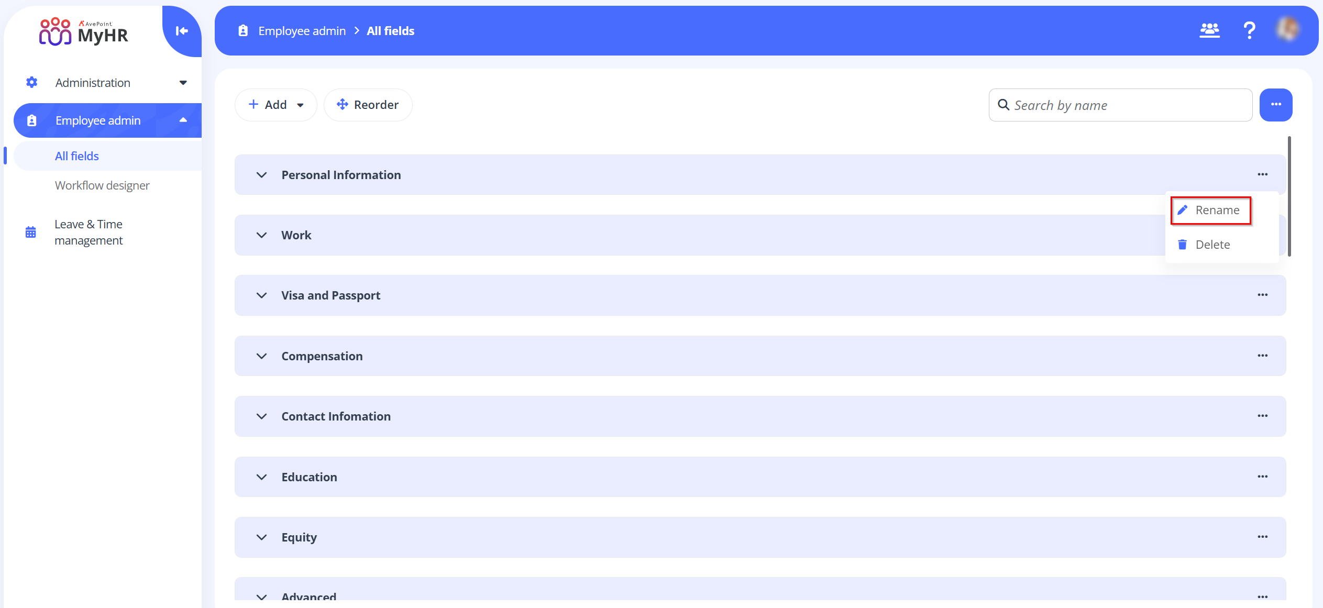This screenshot has width=1323, height=608.
Task: Collapse the sidebar with the arrow icon
Action: pyautogui.click(x=182, y=31)
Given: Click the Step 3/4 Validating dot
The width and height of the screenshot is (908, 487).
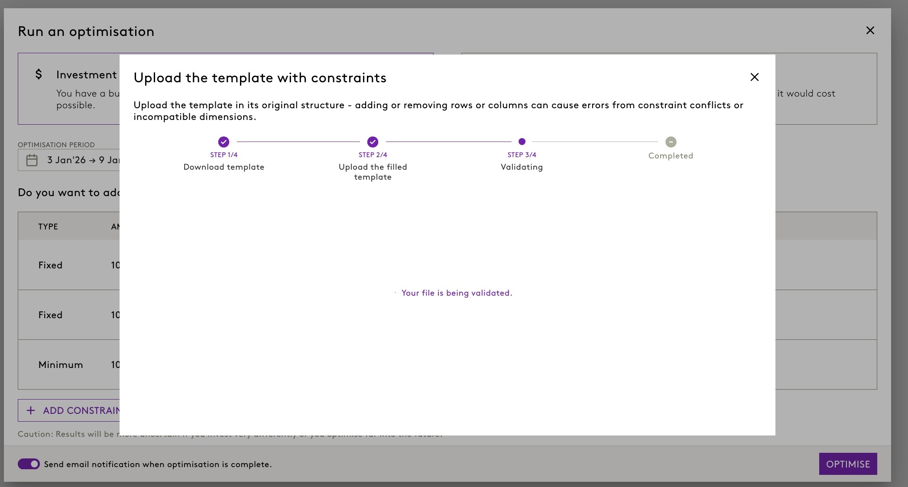Looking at the screenshot, I should coord(522,142).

::::::

> Work to be completed:
Leaving out the pictures, please transcribe exactly the lines from the one that holds "Given: Click the Step 3/4 Validating dot" through the last line of the entries above, both included.

> Task result:
Given: Click the Step 3/4 Validating dot
The width and height of the screenshot is (908, 487).
Looking at the screenshot, I should coord(522,142).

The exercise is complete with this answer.